SOM (Serviceable Obtainable Market). Okay, you have defined your SAM but in reality you need to consider existing competition, your actual competitiveness and other factors which may be outside of your control. For this reason you may come up with a more conservative estimate of what element of the market you can win (or obtain).

By thinking about your market size along these lines you will not only more realistically define your market but also identify suitable growth strategies for your company.

TAM, SAM, SOM Graphic

So how do you find this information?

It is rare that you will be able to quantify market size in exact terms. The best that any company can do is estimate this using validated sources and credible data. Market size can be estimated in two ways: Top-down and Bottom-Up.


We always start with a comprehensive internet search for industry publications, magazine articles, the annual reports of some of the larger industry players, etc. as many of these sources will comment on the market in an informed way.

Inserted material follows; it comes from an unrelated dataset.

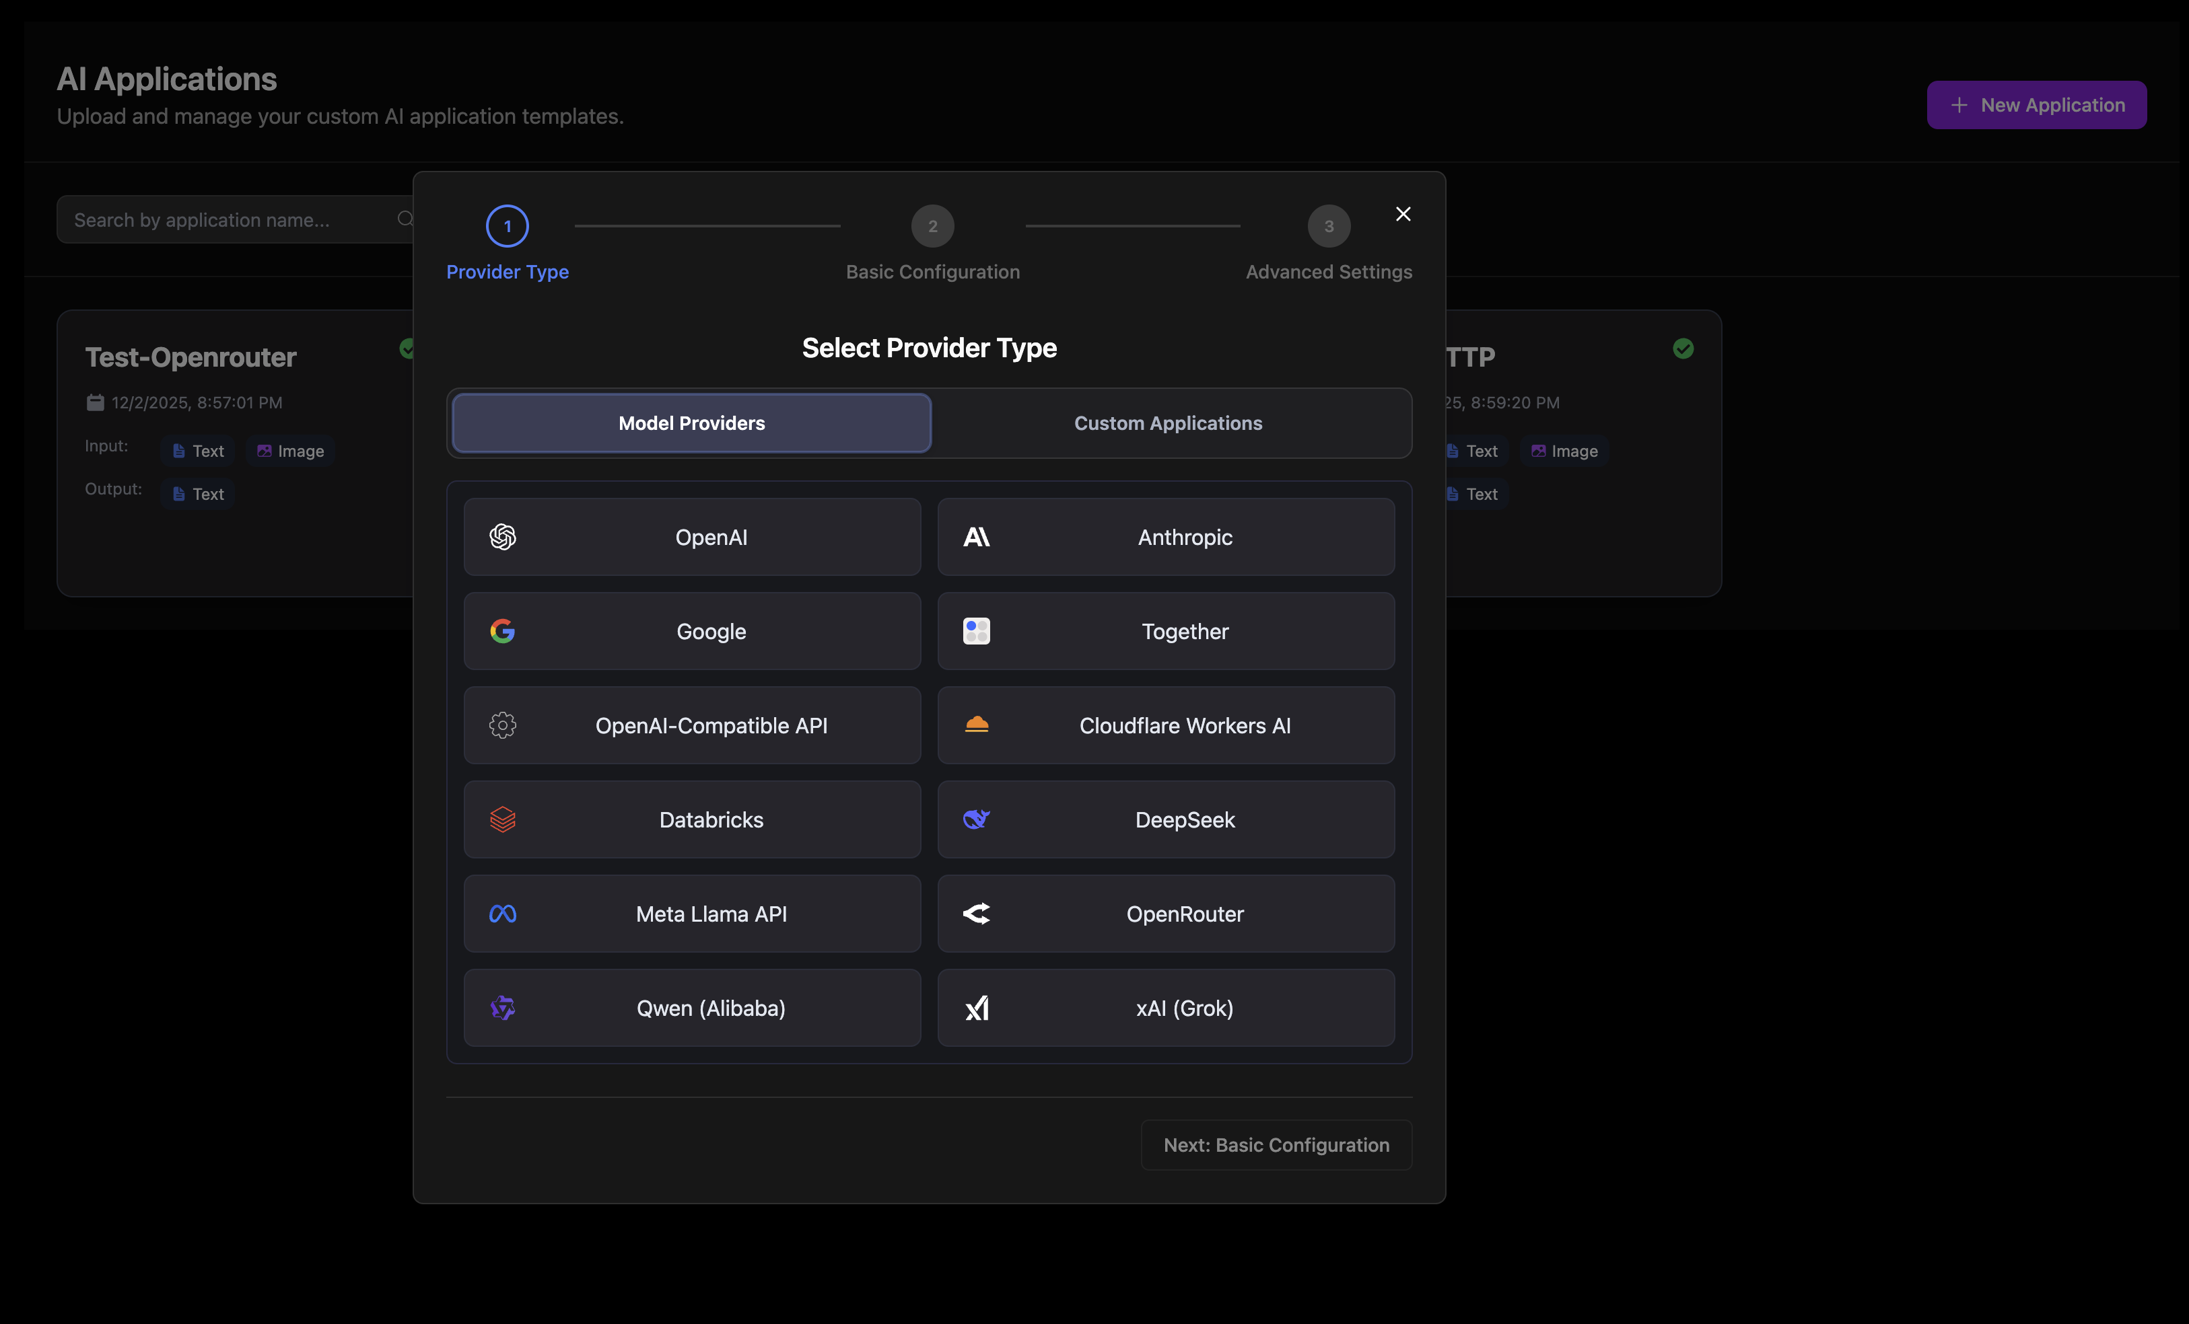
Task: Select the Together provider option
Action: tap(1166, 631)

For many markets, independent industry reports may exist which value the overall market size and provide data on key segments and industry trends. These reports are great at providing a birds eye view of an industry and as they are normally compiled by professional research companies and provide a validated and objective source for your business plan. There are a two downsides however: (1) they can be very expensive and prices of $5000 per report would be typical, and (2) they can be too general and provide you with information on the broader market only, your TAM, rather than the specific market you operate in, your SAM.  If these top-down searches are unsuccessful for you, or financially prohibitive, then you need to look at option 2: Bottom-Up.

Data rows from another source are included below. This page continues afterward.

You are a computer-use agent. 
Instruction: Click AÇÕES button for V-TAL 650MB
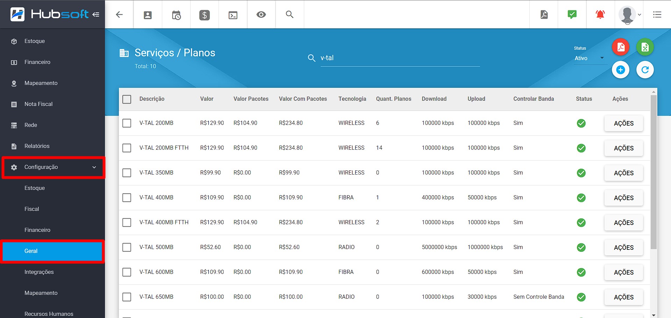coord(623,297)
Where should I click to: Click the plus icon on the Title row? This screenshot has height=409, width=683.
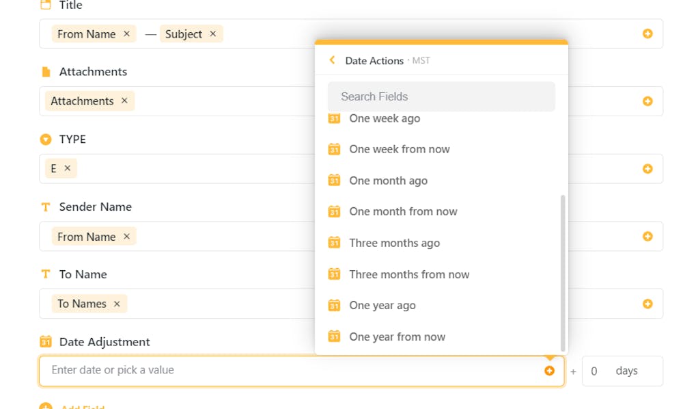(x=647, y=33)
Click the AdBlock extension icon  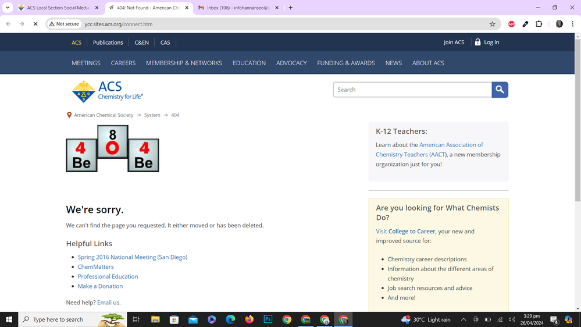point(511,24)
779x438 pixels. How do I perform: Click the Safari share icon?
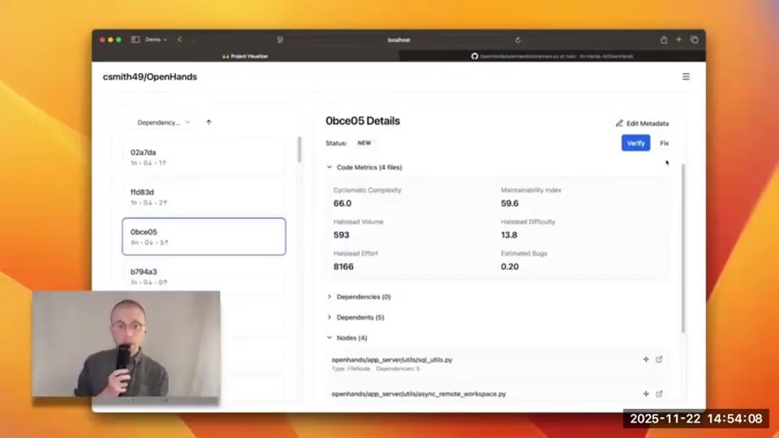point(664,40)
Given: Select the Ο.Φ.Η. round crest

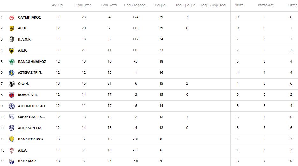Looking at the screenshot, I should [x=11, y=84].
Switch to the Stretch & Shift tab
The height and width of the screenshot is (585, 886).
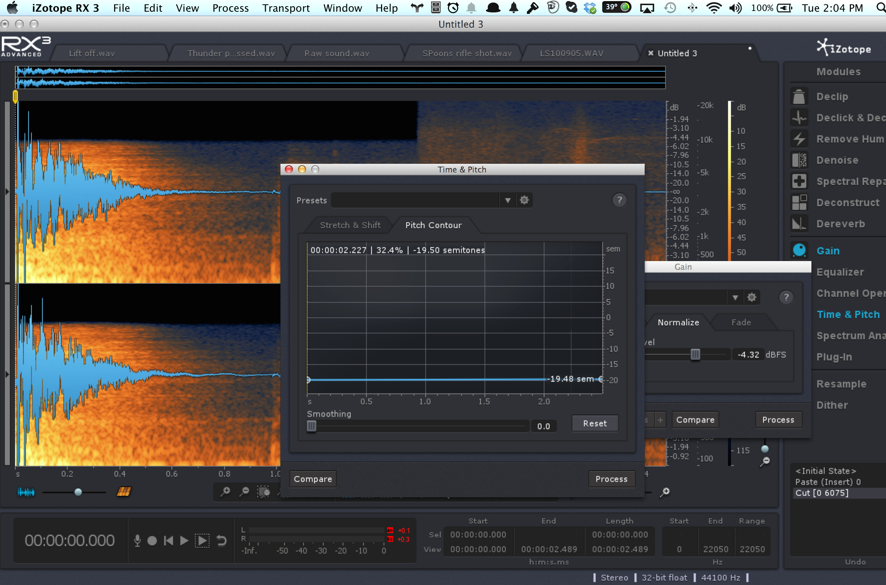pyautogui.click(x=350, y=225)
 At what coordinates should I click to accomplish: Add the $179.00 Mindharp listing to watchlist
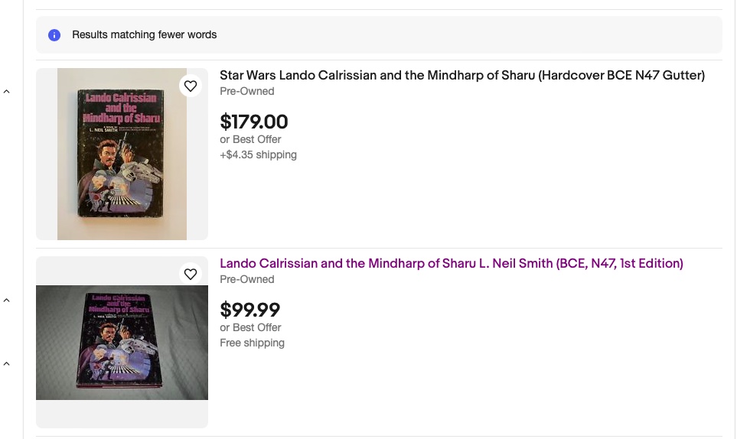191,86
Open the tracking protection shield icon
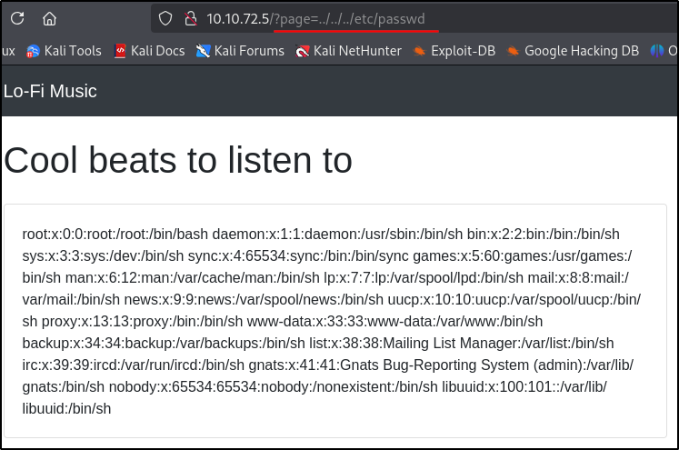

A bottom-up approach is one where you undertake your own research to identify specific customers within your target market and build assumptions around this. In the case of our temperature sensor company, this would involve researching a list of the German automotive manufacturers (TAM). It would then involve meeting and speaking with a sample of these companies to understand their temperature applications in more detail and the commercial opportunity for your specific technology from there (SAM). This is a process which takes time as getting in front of target customers is not easy. You could also describe it as a sales led approach but our experience is that it provides very grounded feedback and truer evidence of market potential to inform your overall market assumptions.

You can read more on the difference between a Top-Down Versus a Bottom-Up approach here.

Summary Advice: Focus on your customer

There is always a place for top-down research especially if it provides a birds eye view of your industry and it comes from validated sources. Our experience in working with hundreds of companies over the past 14 years is that the most successful companies are those that place priority on a bottom-up approach. Such companies know exactly who their target customer is (SAM). They can clearly profile them and know that growth will be defined by finding more of these customers and evolving their products and services to meet their needs.  In staying close to their customers they understand the trends which will impact on the growth of their market or provide risks to their business. And while many may not even call it “market research”, each day they gain a better understanding of their market from a bottom-up perspective and can accurately say that there are X number of companies that we can serve and know from their sales process what their chances of success will be (SOM).  And it is the same approach when they are entering a new market: The priority continues to be on getting face-time with target customers to validate the market opportunity and build their business plan from there.

Whether your company is a start-up or a multinational, this customer-led approach is what we would consider best practice. Some marketing expertise may be needed to point you in the right direction and undoubtedly there is a place for global industry reports, but the biggest skill will lie in your commitment and inquisitiveness to get in front of customers and ask the right questions.